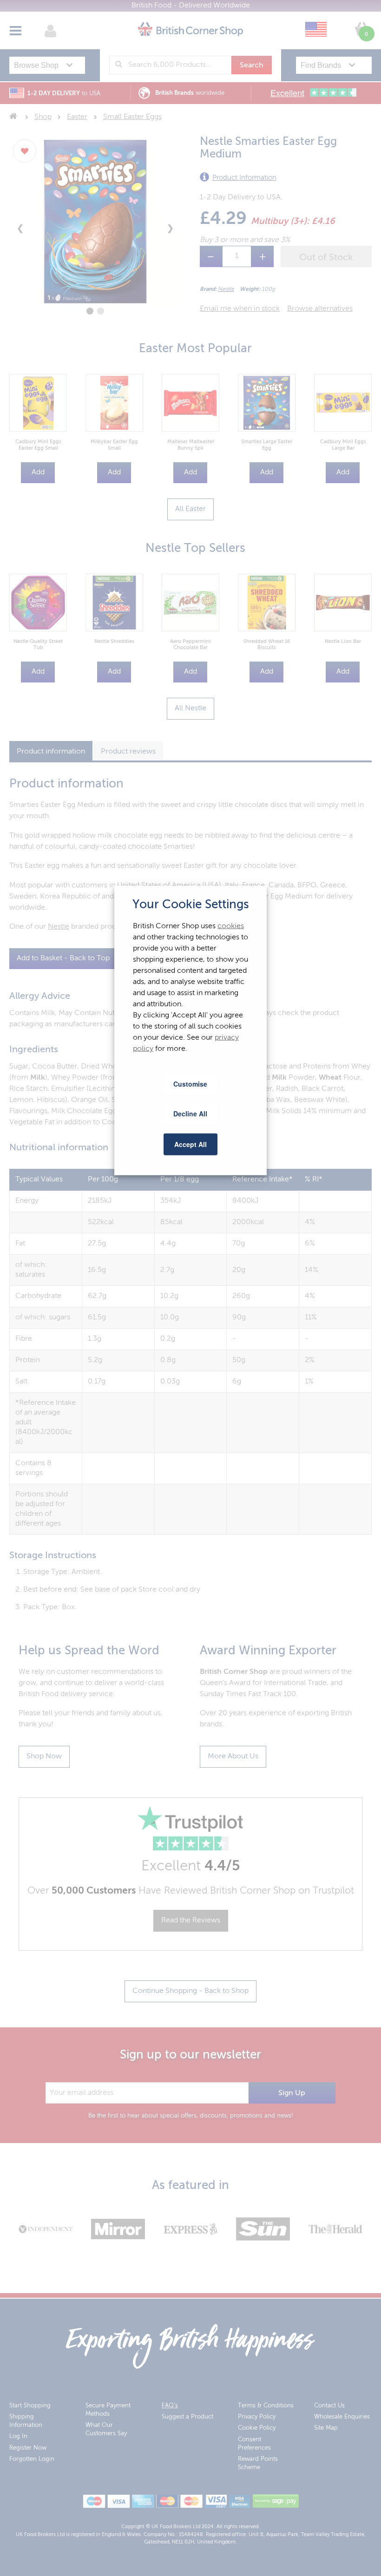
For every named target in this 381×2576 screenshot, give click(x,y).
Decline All (190, 1113)
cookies (230, 926)
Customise (190, 1083)
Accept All (190, 1144)
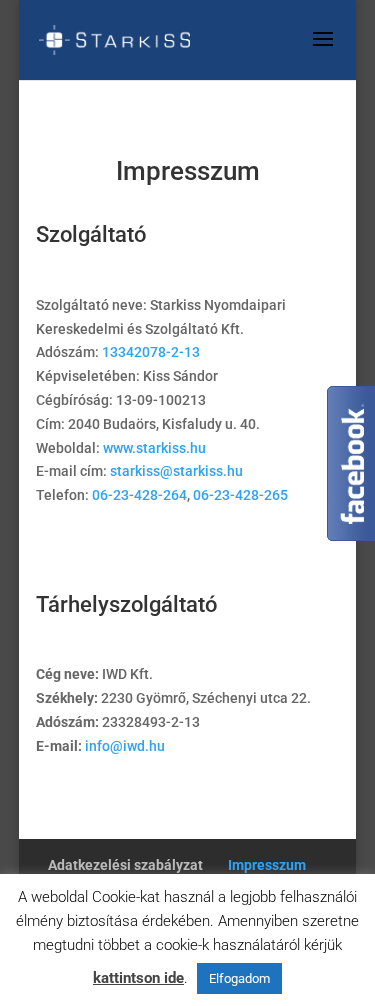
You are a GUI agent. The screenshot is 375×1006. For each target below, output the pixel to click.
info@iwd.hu (125, 746)
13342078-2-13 (151, 352)
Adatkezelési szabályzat (125, 865)
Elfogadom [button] (239, 978)
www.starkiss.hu (154, 448)
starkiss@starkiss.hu (176, 471)
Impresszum (267, 865)
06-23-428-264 (139, 495)
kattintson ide (138, 978)
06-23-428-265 (240, 495)
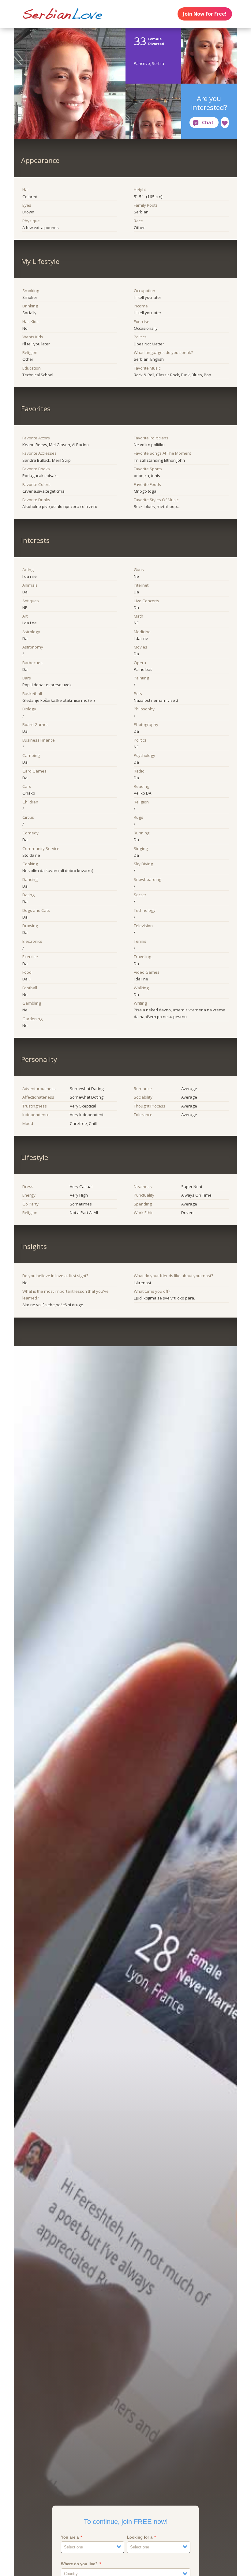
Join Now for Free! (204, 13)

-- Your task --
The result should be all the records, retyped exactly, with no pictures among them.

-- Answer space --
For every named target in this 381×2576 screenshot, give click(x,y).
Decline All (190, 1113)
cookies (230, 926)
Customise (190, 1083)
Accept All (190, 1144)
You are a GUI agent. The screenshot is 375×1006. For each target below, output the pixel to click.
info@iwd.hu (125, 746)
13342078-2-13 (151, 352)
Adatkezelési szabályzat (125, 865)
Elfogadom [button] (239, 978)
www.starkiss.hu (154, 448)
starkiss@starkiss.hu (176, 471)
Impresszum (267, 865)
06-23-428-264 (139, 495)
kattintson ide (138, 978)
06-23-428-265 (240, 495)
Join Now for Free! (204, 13)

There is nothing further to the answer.